■ Goal of the exercise
The output should be every line below that includes the word "Given".

==== Task material ====

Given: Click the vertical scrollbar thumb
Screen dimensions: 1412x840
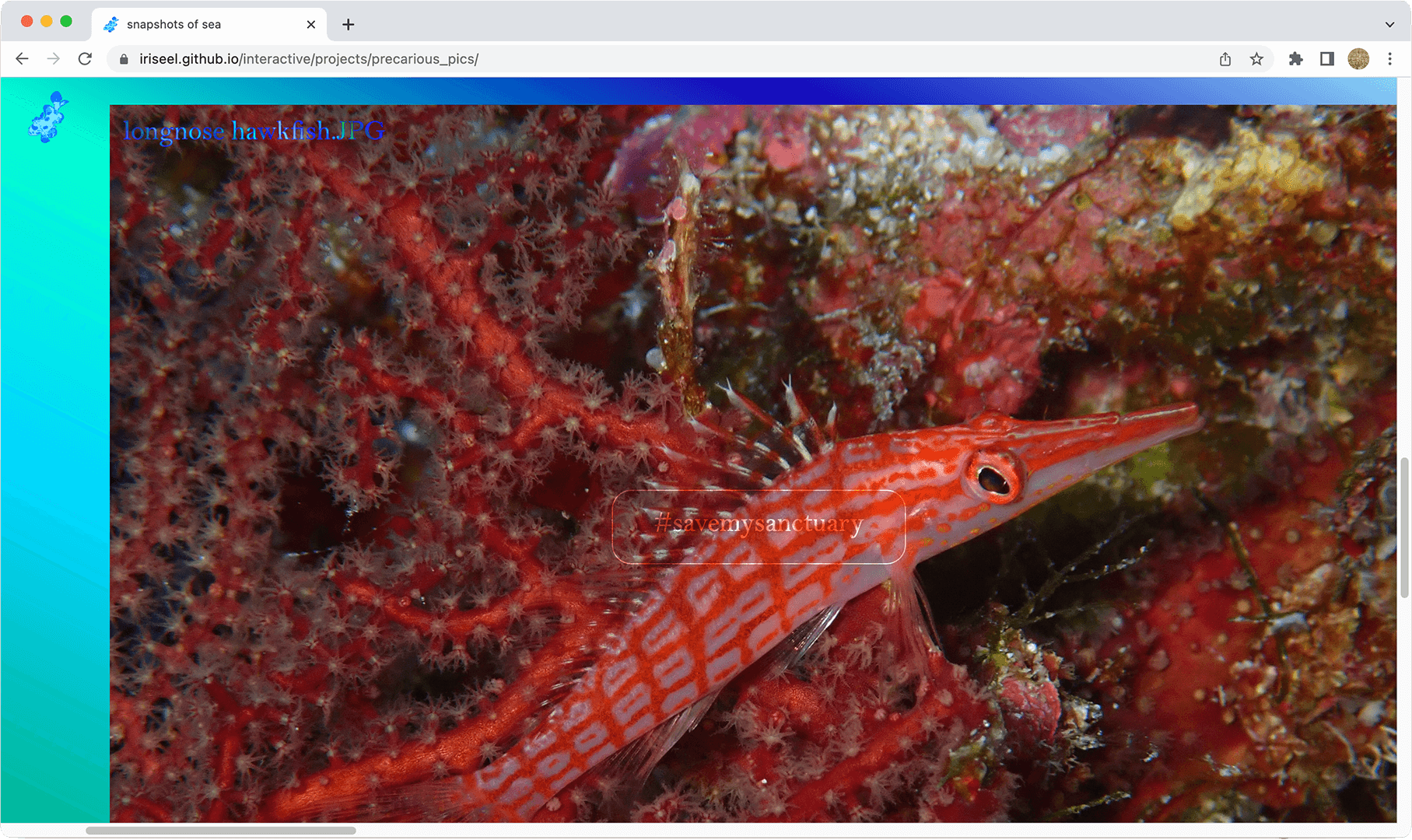Looking at the screenshot, I should click(1404, 527).
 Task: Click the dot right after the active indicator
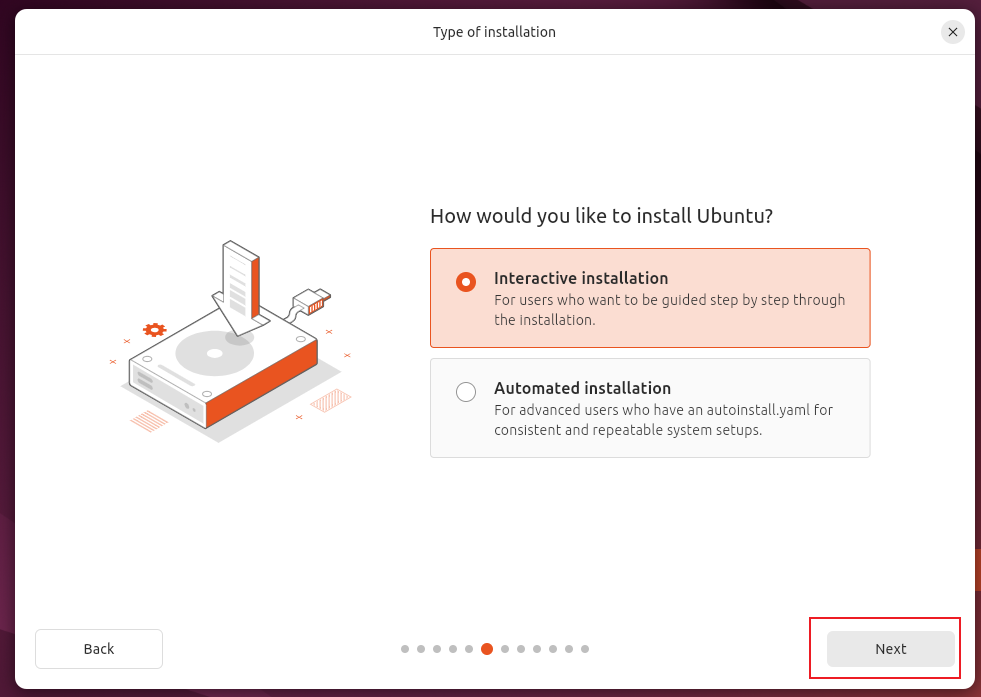(505, 649)
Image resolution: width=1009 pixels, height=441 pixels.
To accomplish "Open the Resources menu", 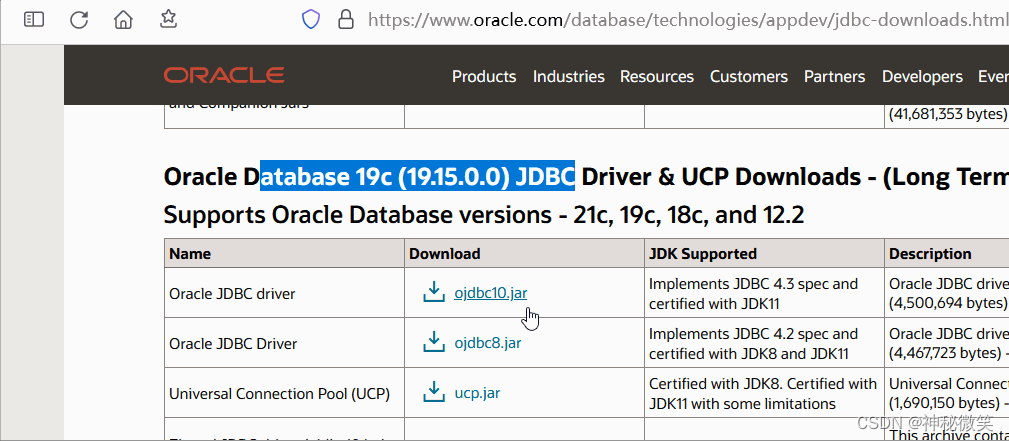I will click(657, 77).
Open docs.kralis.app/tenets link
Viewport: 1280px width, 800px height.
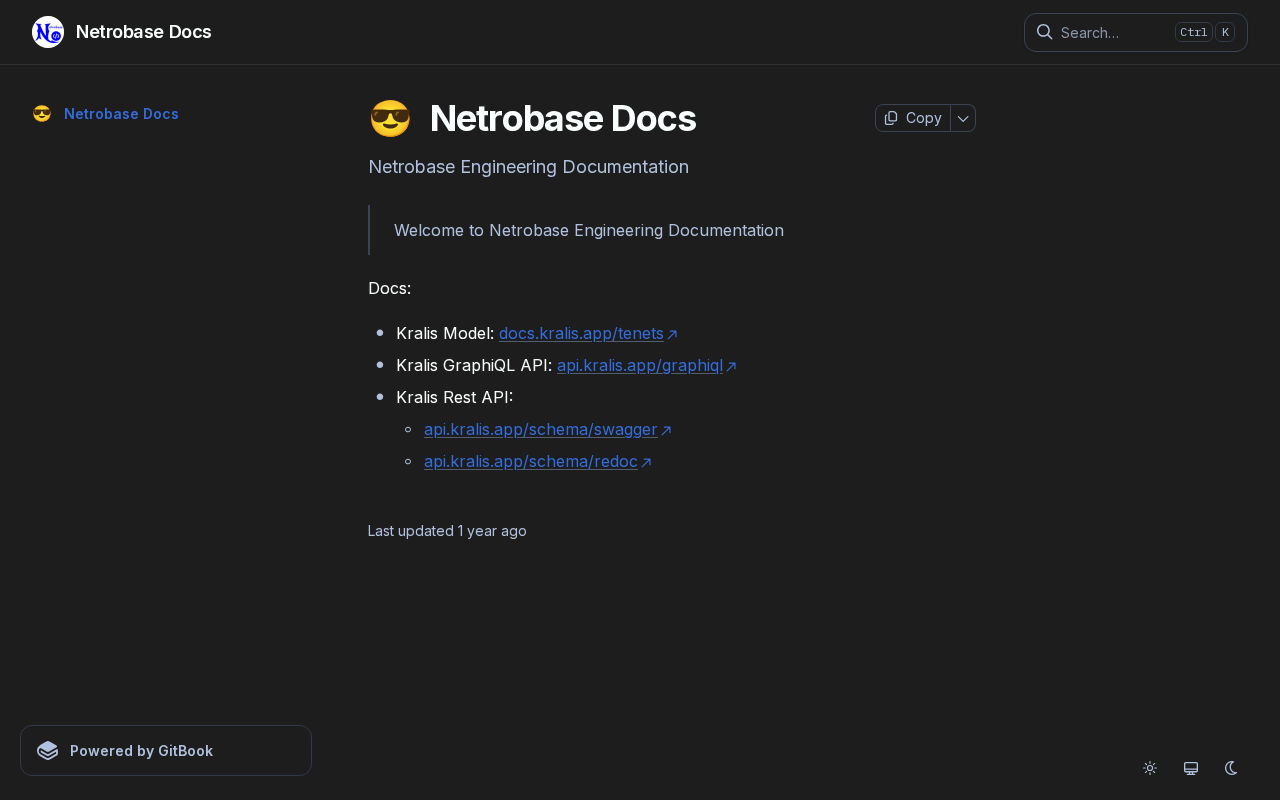coord(581,333)
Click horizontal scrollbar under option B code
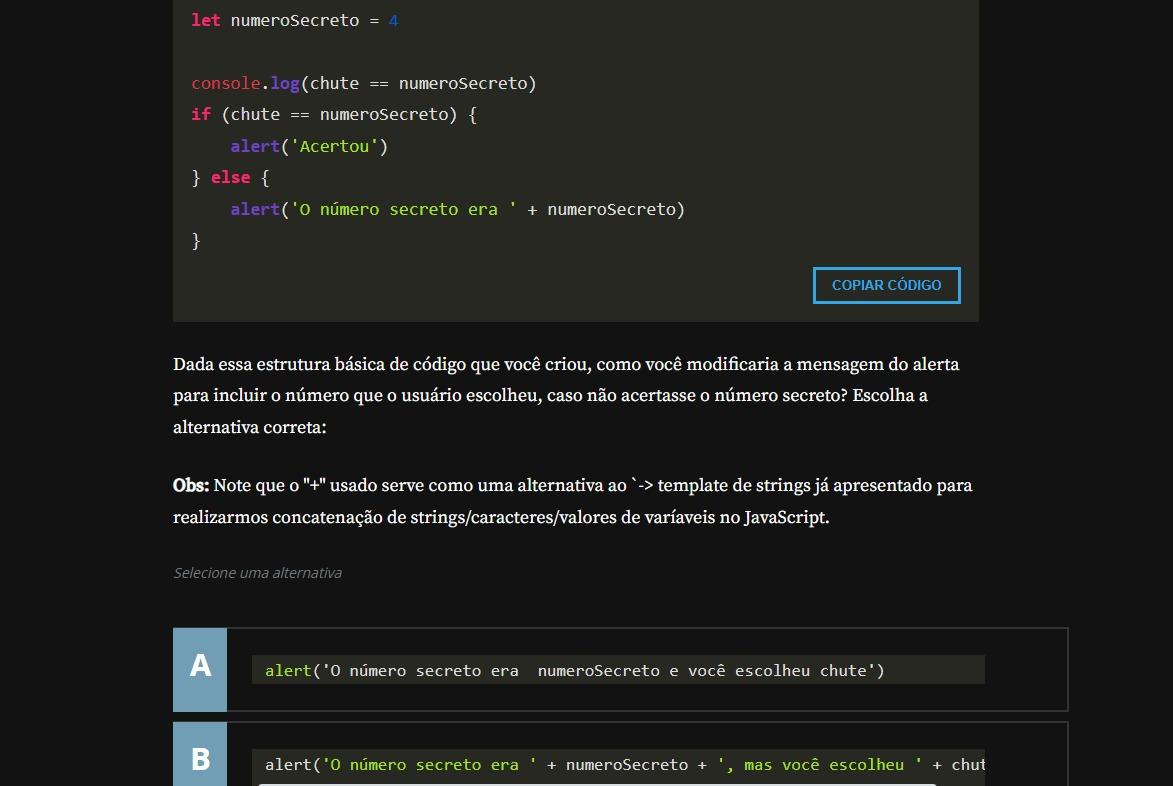Screen dimensions: 1173x786 pyautogui.click(x=597, y=783)
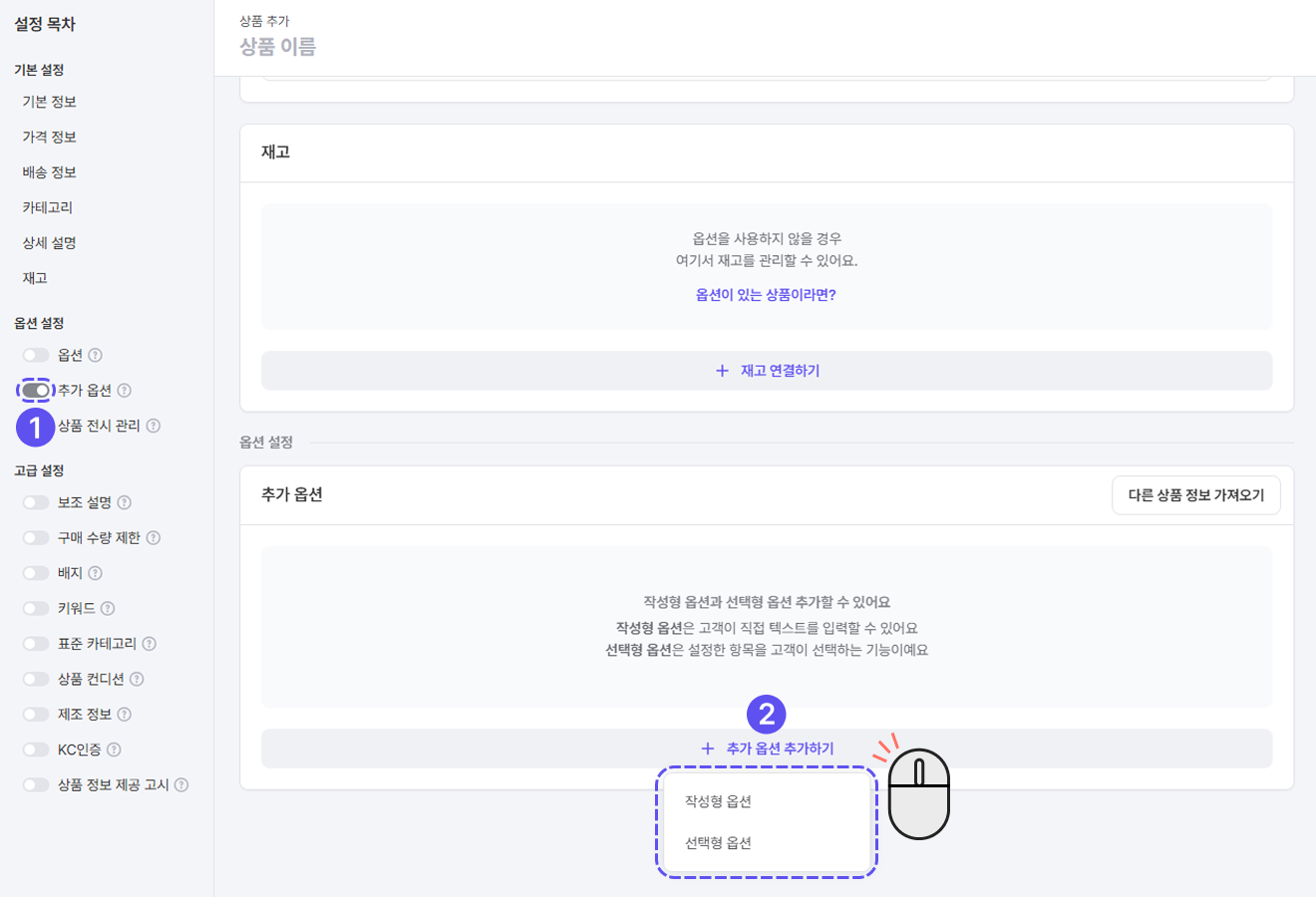Screen dimensions: 1316x897
Task: Click help icon beside 상품 전시 관리
Action: point(154,426)
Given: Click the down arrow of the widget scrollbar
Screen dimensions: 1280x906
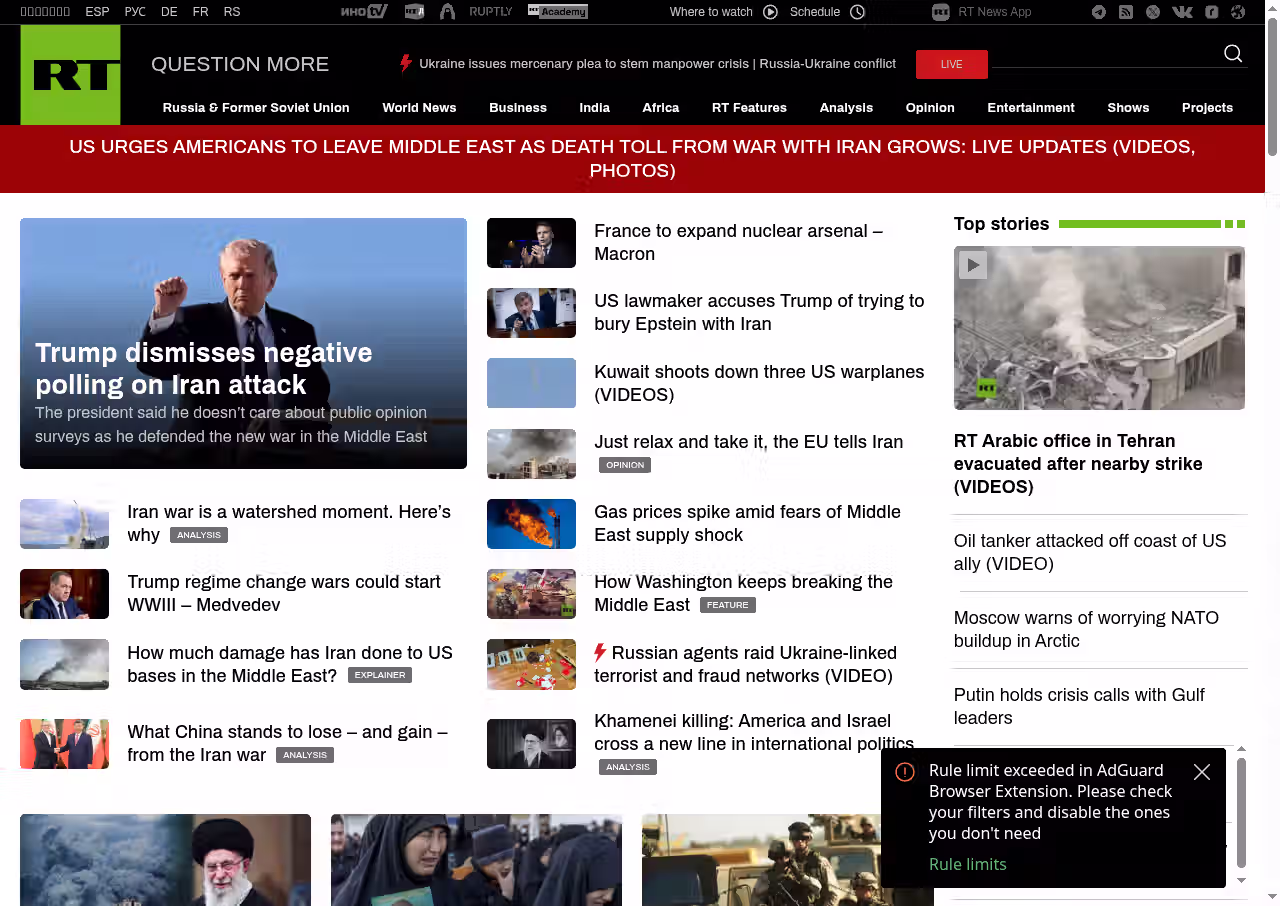Looking at the screenshot, I should pyautogui.click(x=1242, y=880).
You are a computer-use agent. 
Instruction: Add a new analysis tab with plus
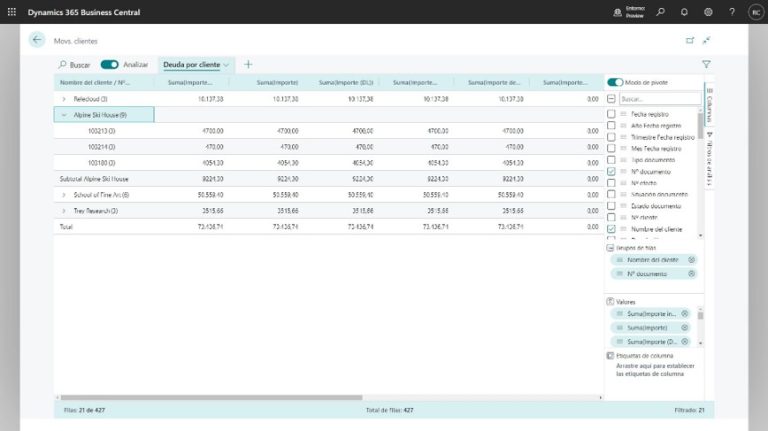[x=248, y=64]
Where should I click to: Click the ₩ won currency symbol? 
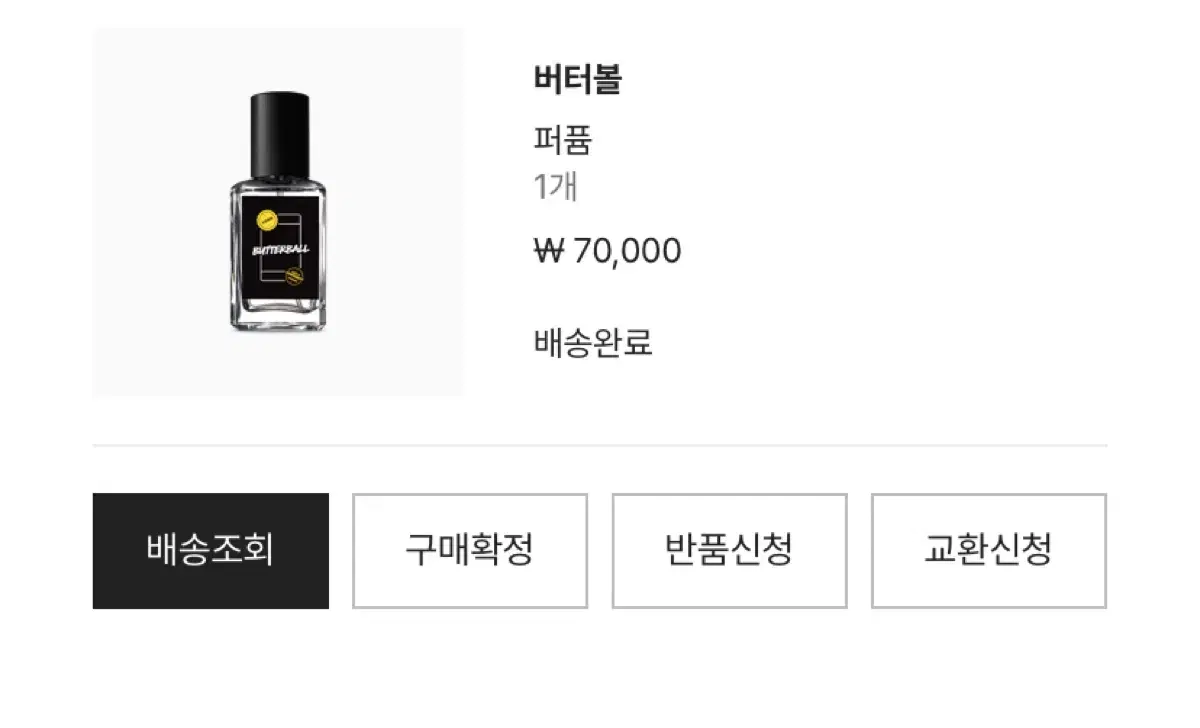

====

■ Response area
Given: Click the vertical scrollbar thumb
Given: Click the down arrow of the widget scrollbar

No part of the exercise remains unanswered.